**Given text**:
────────

Our Generation’s Biggest Struggle: Stillness

Written By Callie Opper, USA

For most of my life, I struggled with being still. Being an extrovert made it hard to say no to people. I would push myself to do anything and everything for others, and failed to make time to simply be silent. In college, I surrounded myself with the busyness of life and let it get in the way of my silence before the Lord and a deep intimacy with a Savior that heals, restores and makes everything new.

But God has this painful yet beautiful way of stopping me dead in my tracks when I least expect it, and that’s what He has been doing in my heart over the past six months. Towards the end of my time in college, I hit a wall. I couldn’t give to others as well anymore as my energy was spent. Everything around me seemed to become a hurdle to jump over—ministry, school, and work. I had lost touch with who I was and who God made me to be. When I realized how emotionally and physically drained I had become, God started revealing to me that that it’s not selfish to say no. And that when I don’t give myself breathing room to just sit in His presence, I lose sight of what matters.

I think stillness is a foreign word for many in my generation. We are consumed with being busy—we try to push ourselves past our limits because we fear missing out, or we are immersed in our phones, social media, and everyday distractions. We so often let the chaos of life surround us that we fail to see the value of resting in God’s presence by spending time in prayer and gaining strength and wisdom through His Word.

Sometimes I think we get comfortable in that noise because we’re scared of what God can do through the silence. It’s precisely in the places of stillness that God remakes us, leads us to do things we might not want to do, rewires our hearts and passions, and ultimately changes us. Sometimes that process is painful, so we avoid it all together. But it’s often in those places that we find God.

When I prioritize spending time in His Word, I deepen my understanding of how to live. He reveals Himself to me through the wisdom, encouragement, and strength found in His truth. Through quiet time, He shows me how to live well, love others the way He loves them, and become a true servant. The more time I spend in prayer and saturate myself in His Word, the more the distractions of everyday life seem to fade.

God wants to be the loudest voice we hear. He longs to be with us and for us to meet with Him in the places where we experience Him most fully. He wants us to find contentment in sitting in His presence alone. God longs to comfort and restore the broken pieces of our lives as we rest in Him. God longs for us to depend on Him. God desires His children to listen to Him, to soak up His endless love for them, to rest in His peace, and to seek His radiant glory.

That’s when we can marvel at His glory surrounding us—His strong but gentle Spirit demonstrated in the wind, His beauty and power radically revealed in all of creation, His grace and faithfulness seen through the abundance of His blessings, and His creativity displayed in the canvas of the colors He paints in the sky. When I first started to truly marvel at who God is and His creation, I was reminded that the Creator of the Universe knows my name, sees me, and pursues me intimately. If the God of all of Creation chooses to see and know the most inward parts of my being, then He deserves nothing less than my time and affection.

────────

**The data**:
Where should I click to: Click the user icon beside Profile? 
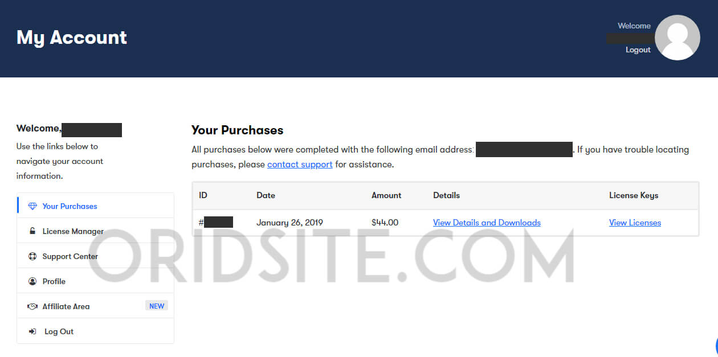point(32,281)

────────

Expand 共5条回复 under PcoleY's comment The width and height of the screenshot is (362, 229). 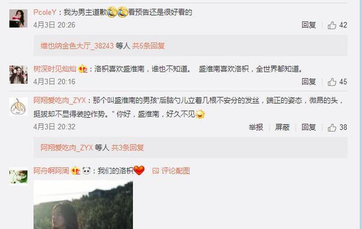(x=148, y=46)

────────

**Problem requirements**: Could you extract the essay on stillness word for word from "But God has" to "of what matters."? Nothing in the listing is needed here.

**Finished task**:
But God has this painful yet beautiful way of stopping me dead in my tracks when I least expect it, and that’s what He has been doing in my heart over the past six months. Towards the end of my time in college, I hit a wall. I couldn’t give to others as well anymore as my energy was spent. Everything around me seemed to become a hurdle to jump over—ministry, school, and work. I had lost touch with who I was and who God made me to be. When I realized how emotionally and physically drained I had become, God started revealing to me that that it’s not selfish to say no. And that when I don’t give myself breathing room to just sit in His presence, I lose sight of what matters.